A:  I don’t think I’m that prominent. I’m not Aretha Franklin, you know. But I never look myself up, because then I might worry about what people think about me and not my poetry. I didn’t know Malcom X, but I knew his wife, Betty Shabazz, and the kids. About five years ago I talked to his daughter Ilyasha and I said ‘Ilyasha, I’m just curious, but how was it like being a famous daughter? How did you handle that?’ And she said ‘Nikki, I wasn’t a famous daughter, I was just me.’ And Betty was just an incredible mother. She had great girls, and they’re loving, sane people. The King kids – Yolanda was a great kid. And the loss of Yolanda was a great loss to the King family. There wasn’t anyone to take her place, so you can see the mess the King kids made. It was a disgrace to see Marty go up and shake the hand of Donald Trump after all the stuff Trump had said about John Lewis. So I don’t know if he can’t read — I know he’s stupid, but even he can read a little.

JT: Why did you decide to write poetry over other types of literature?

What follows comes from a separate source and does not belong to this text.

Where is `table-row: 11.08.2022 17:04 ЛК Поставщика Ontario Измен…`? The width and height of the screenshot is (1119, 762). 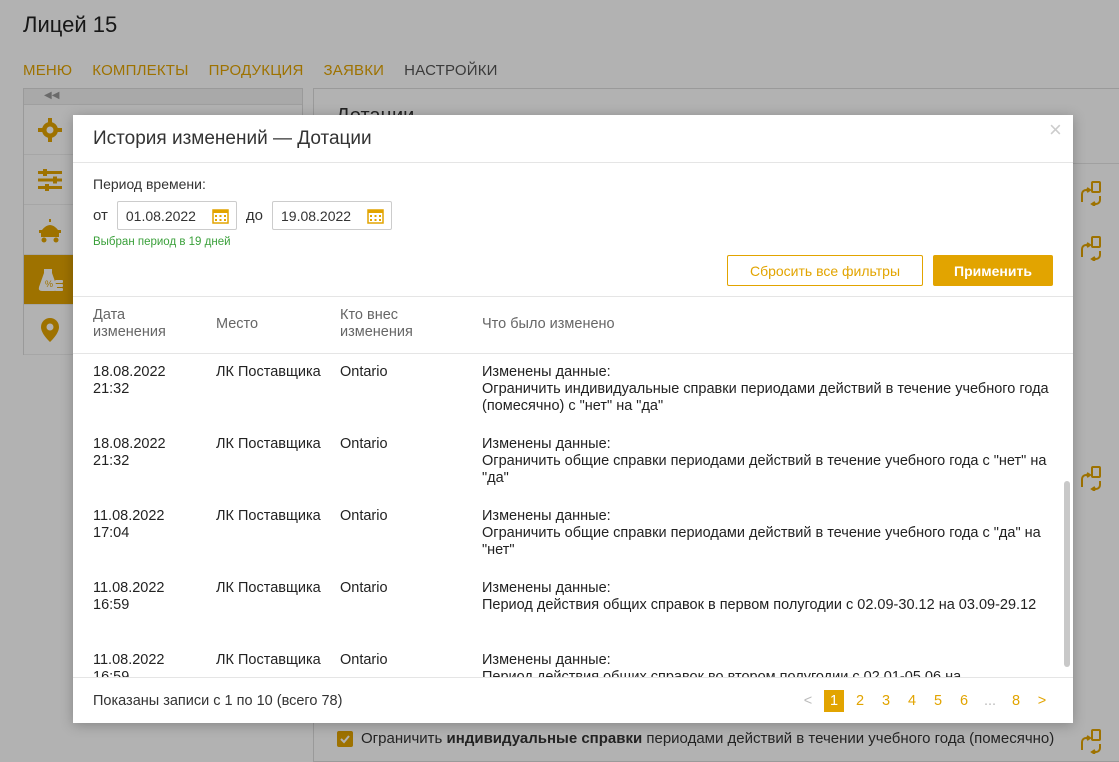
table-row: 11.08.2022 17:04 ЛК Поставщика Ontario Измен… is located at coordinates (573, 534).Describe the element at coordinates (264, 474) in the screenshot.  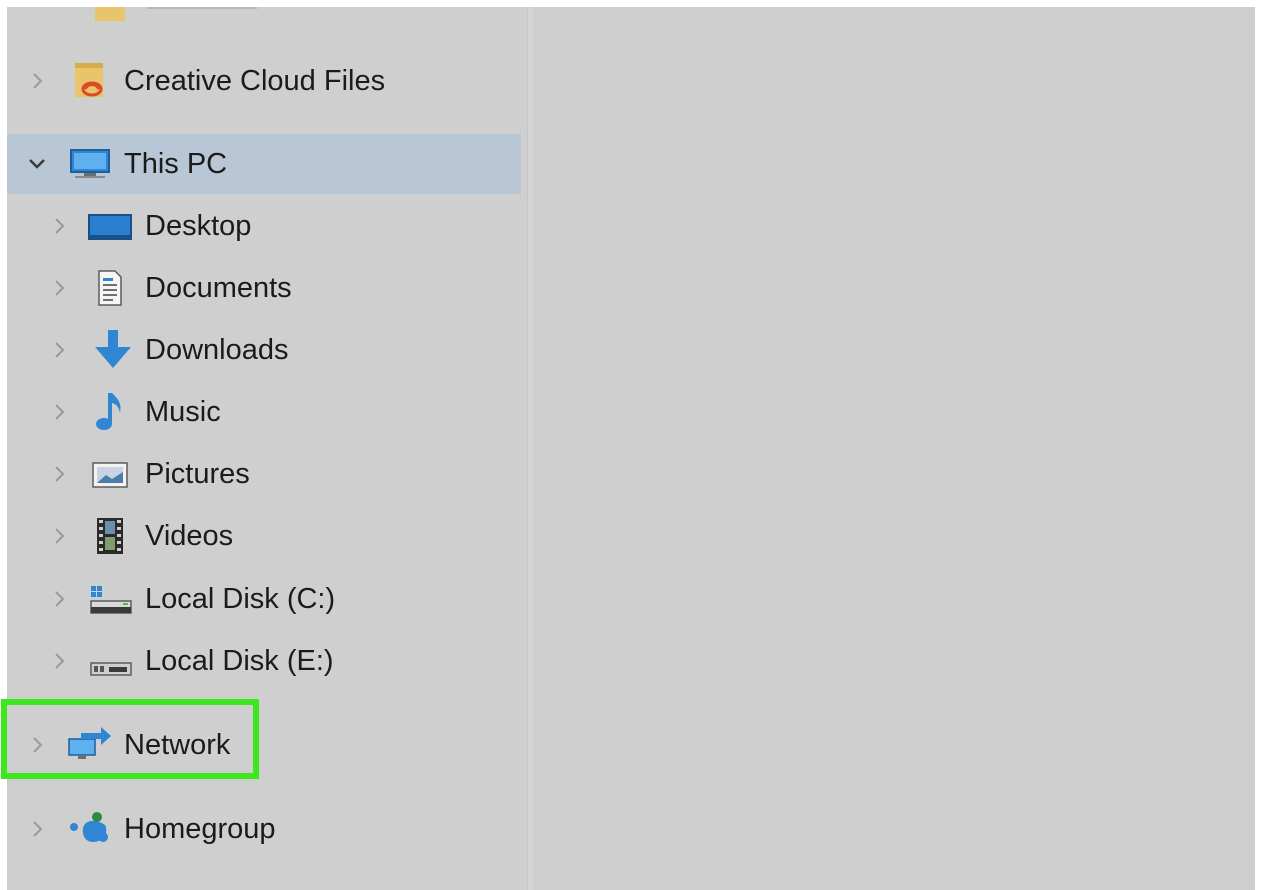
I see `nav-item-pictures: Pictures` at that location.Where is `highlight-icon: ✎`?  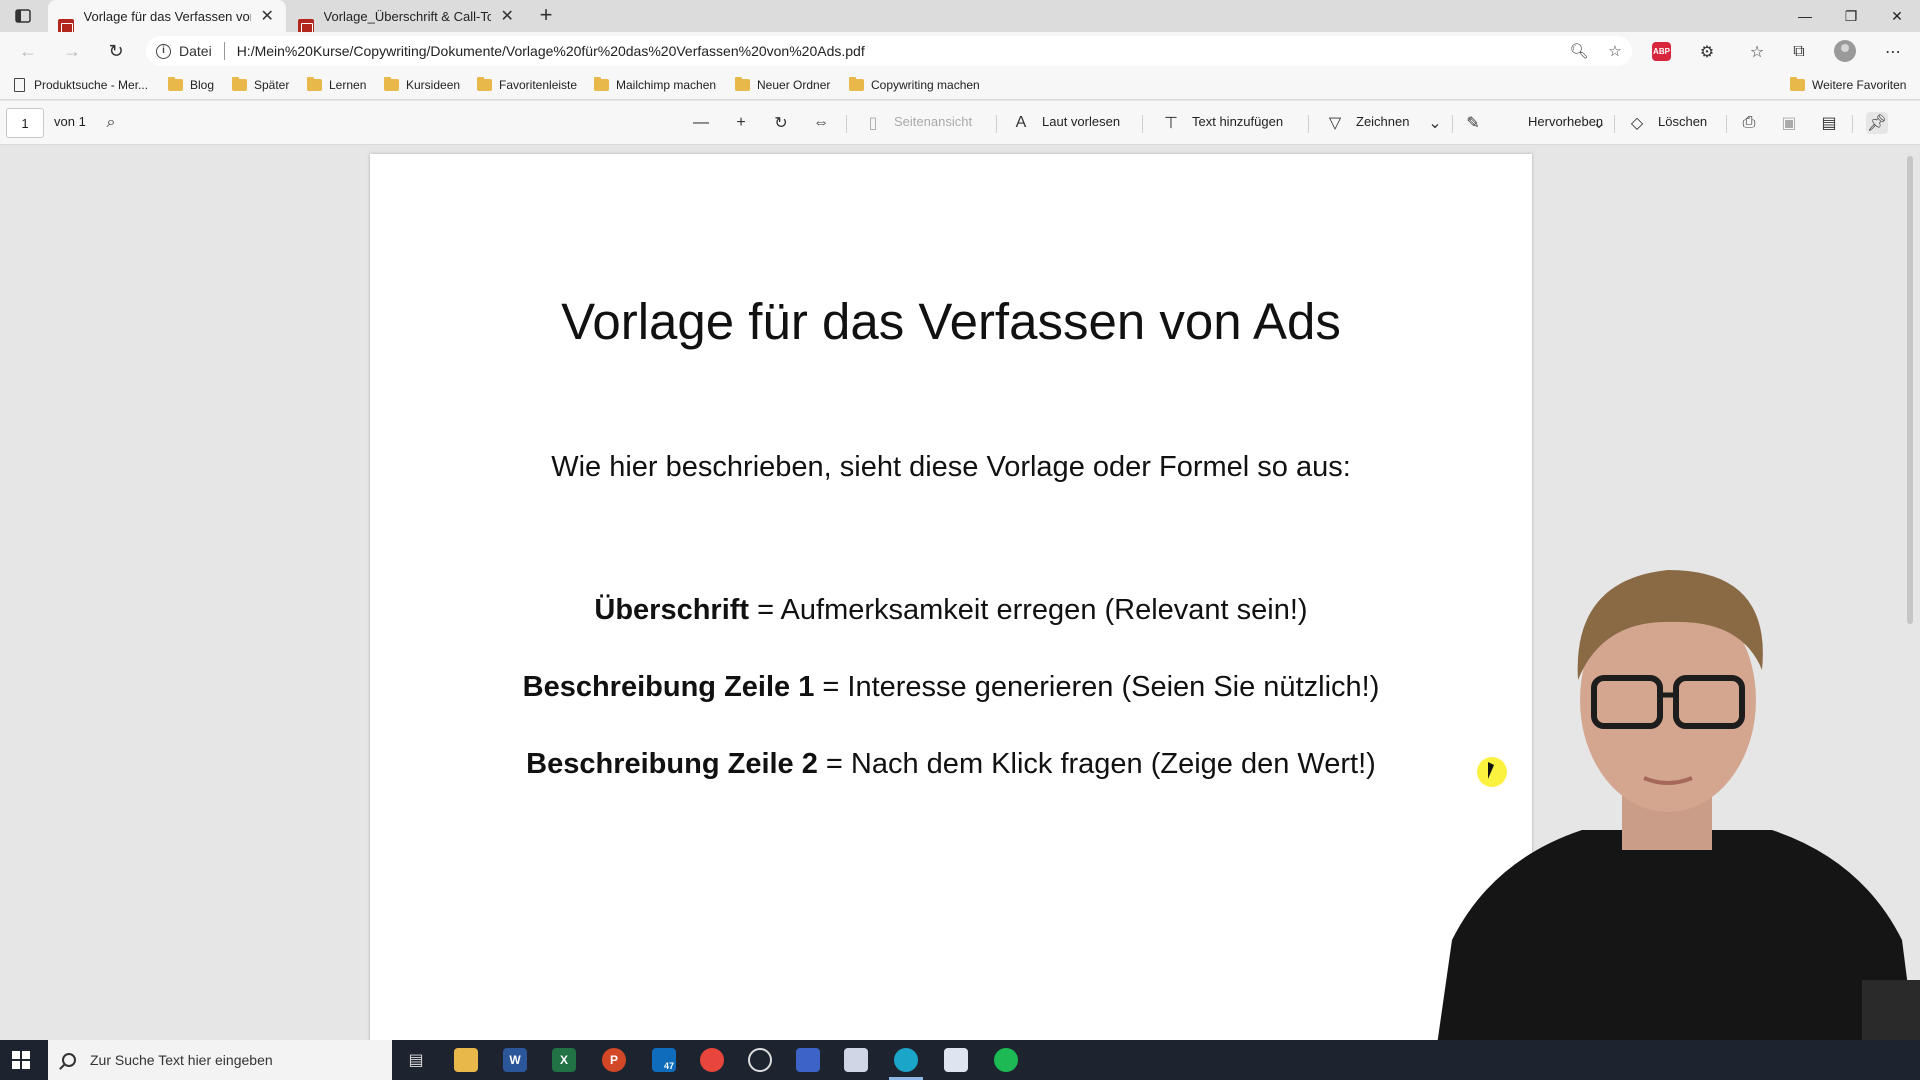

A: Oh, I could never write a novel. I look at novels by Toni Morrison, and they’re so brilliant I’m glad I didn’t get involved in that. I think that poetry and I got together simply because I put strange things together. As we’re saying here I said ‘Middle passage is like spake’ — no one else says something like that. Another thing I say – and I pick on the guys – I think the penis will go extinct, because it’s a misused organ. All misused organs eventually go extinct. So one morning they’ll lie in bed and it’s just gone (laughs). Nobody thinks like that.